Venus in Fur opens with a slow track through rainy Paris, entering the front door of a rundown theater where Thomas Novachek (Mathieu Amalric), a playwright making his directing debut, is finishing up a fruitless day of auditions for his theatrical adaptation of Venus in Furs. Just as he is lamenting the low quality of actresses these days, Vanda Jordan (Emmanuelle Seigner, Roman Polanski’s aforementioned wife) bursts through the door. Hours late for her scheduled audition and dressed in leather and a dog collar for what she believed was an S&M porn role, she seems to reinforce Thomas’ vapid actress stereotype. He turns her away, wanting to get home to have dinner with his fiancé, but Vanda’s insistence and energy convince Thomas to give her a shot, in part because she shares a name with the play’s female protagonist.

Once they begin reading the play, it becomes clear that she is much more intelligent and prepared than she at first seemed, and the director becomes smitten with her. The pair read through the play, and the line between make-believe and reality starts to break down.
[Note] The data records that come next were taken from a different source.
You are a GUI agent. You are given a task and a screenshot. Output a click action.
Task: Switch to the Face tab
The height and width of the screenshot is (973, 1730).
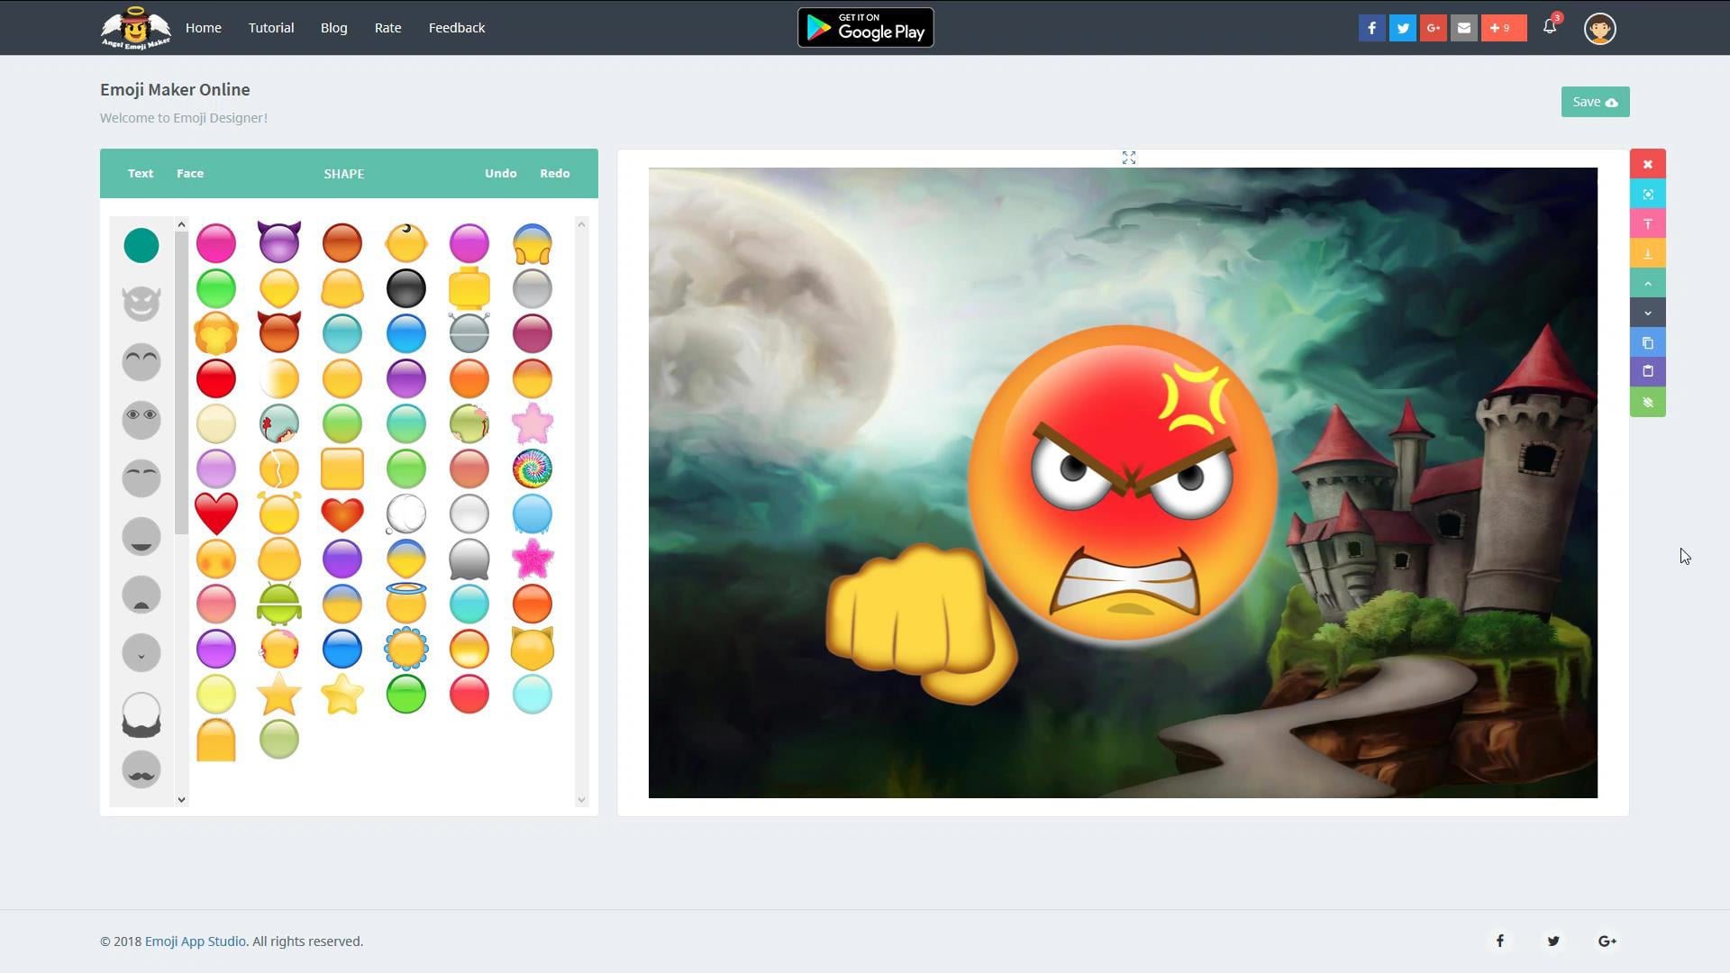pos(190,172)
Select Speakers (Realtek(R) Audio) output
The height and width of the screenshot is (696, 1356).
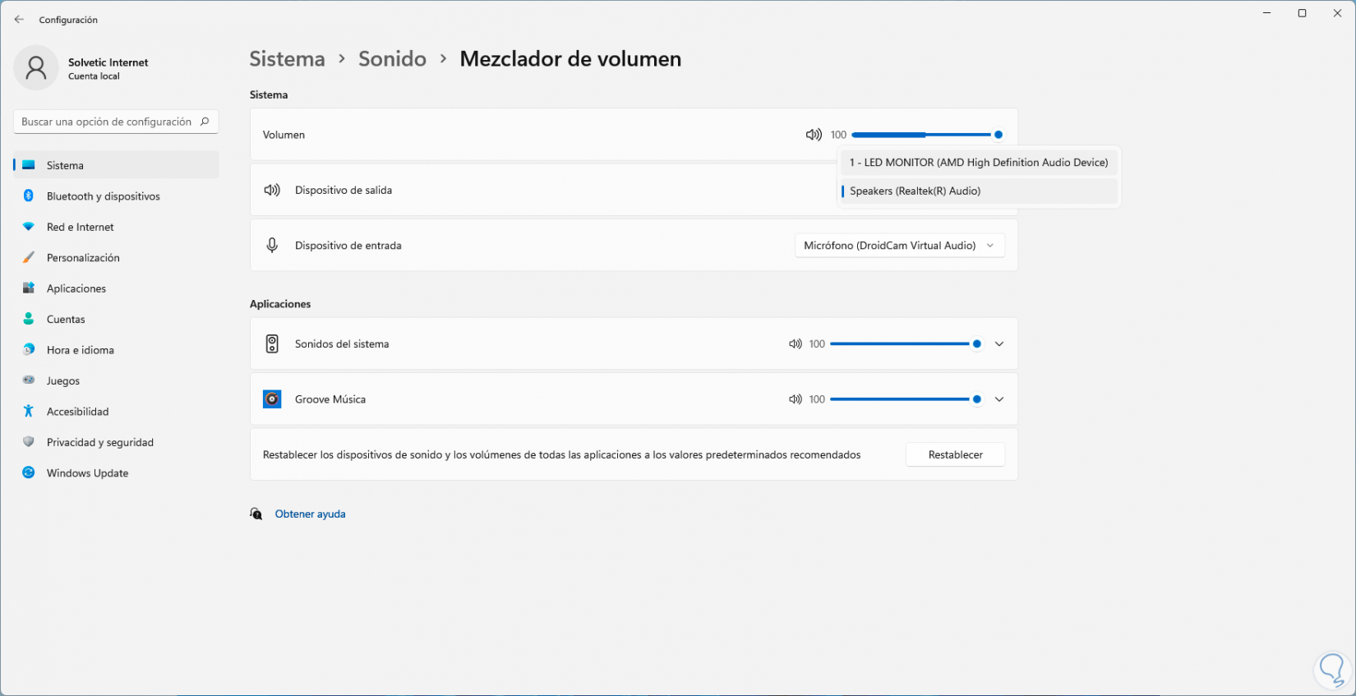tap(915, 191)
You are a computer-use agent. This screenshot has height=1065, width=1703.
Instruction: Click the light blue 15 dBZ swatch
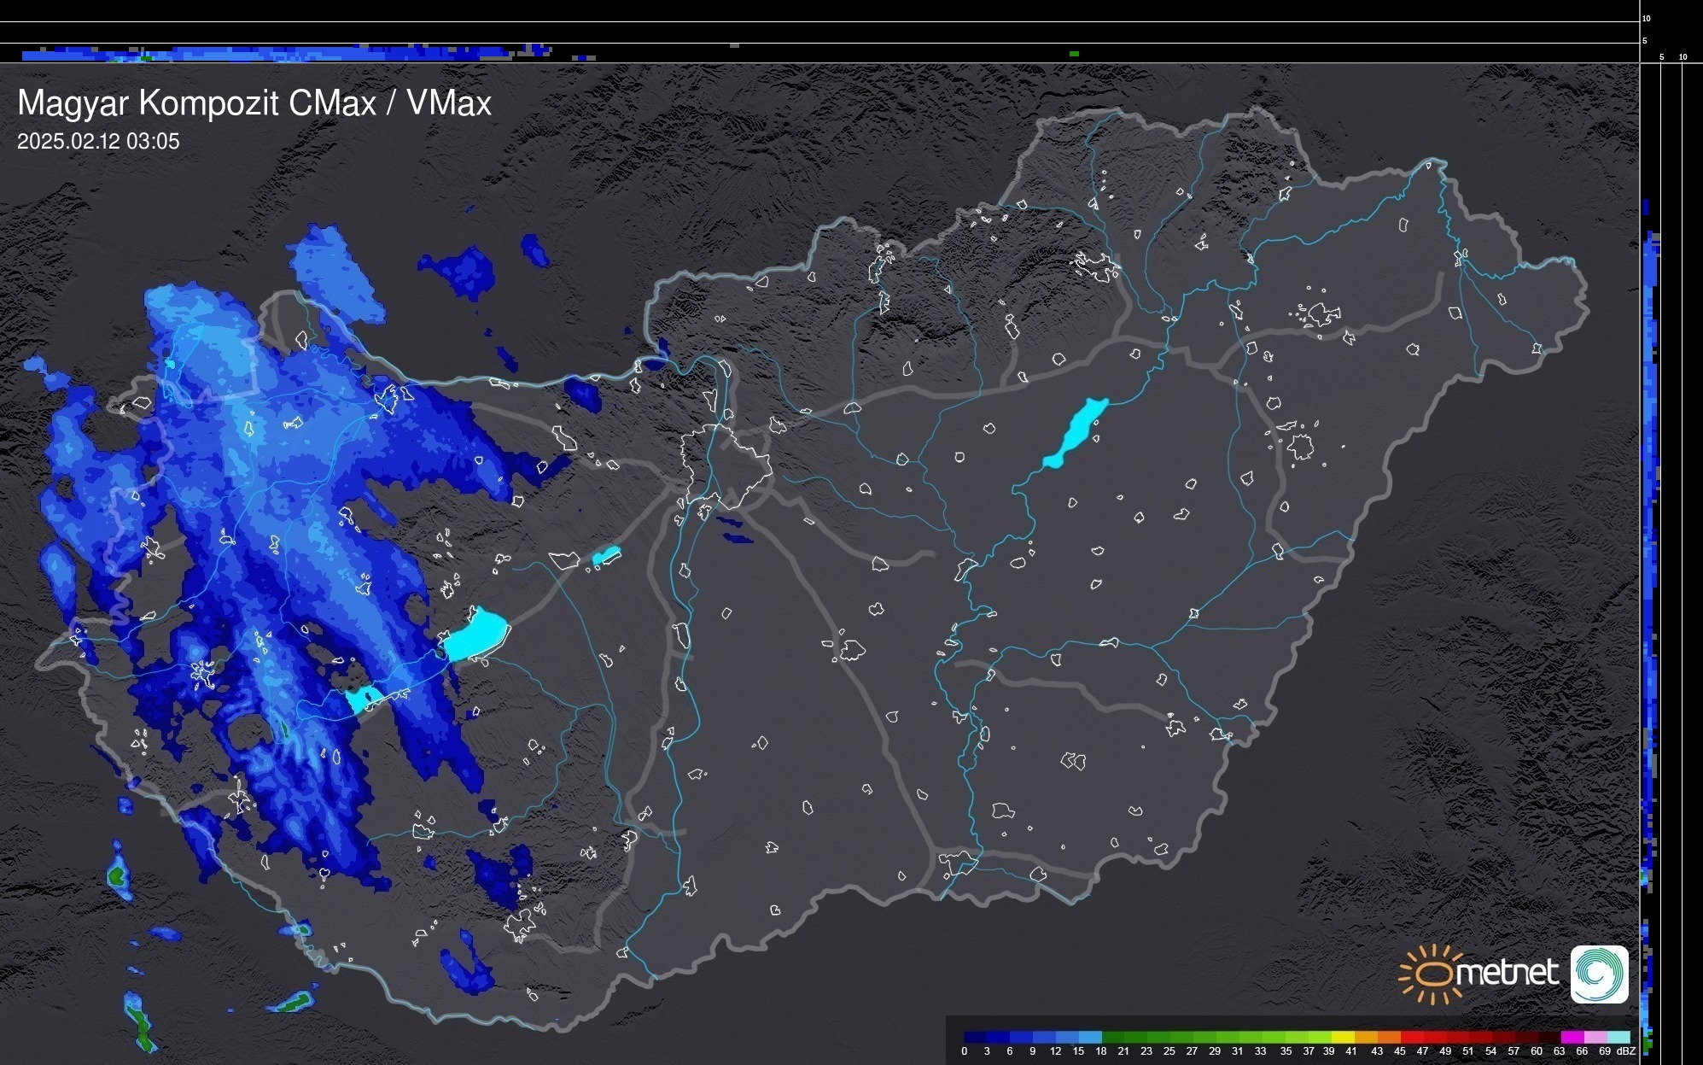tap(1089, 1037)
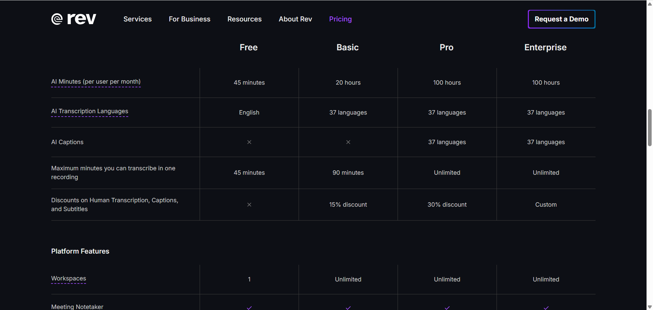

When Vanda thought she was auditioning for S&M porn, she was not far from the truth. The 1870 Venus in Furs is an erotic novella responsible for immortalizing the author’s name in the term “masochism” — the derivation of sexual pleasure from physical pain. The original text is a classic exploration of the shifting power relationships between a couple in love (or at least lust), and the theatrical adaptation explores those themes by having the two characters comment on and rewrite the text while they trade places as actor and director, master and servant, and even male and female.

In the tradition of Spike Jones’ brilliant 2002 Adaptation, where writer Charlie Kaufman wrote himself into the film as the guy who was trying to write a film from a seemingly unadaptable nonfiction book, director Polanski not only casts his wife as the female lead in his film adaptation but also takes pains to make his lead actor, Amalric, look like himself. Casting Seigner, an accomplished actress who appeared with Amalric in 2007’s acclaimed The Diving Bell And the Butterfly, was not entirely a stunt. As is vital for a true two-hander like this, the actors have incredible chemistry together, even while volleying gender power roles back and forth like tennis players. Polanski does a great job teasing out the nuances of the script with a cinematic subtlety that would be beyond most directors, using camera angles, lighting, and some truly inspired sound design to keep interesting a film that takes place entirely in one room.

I am a big advocate of separating the art from the artist, but when an artist inserts himself and his wife so prominently in the artwork, it’s hard to ignore the resonances between the real world and fictional. Polanski’s personal history of accusations of sexual crimes will no doubt color the way many people receive this film. But Polanski is also the guy who did Chinatown, which puts him on the shortlist of the greatest directors ever, and he’s made a challenging, timely, and entertaining movie. You’ll have to figure out for yourself where to draw the line.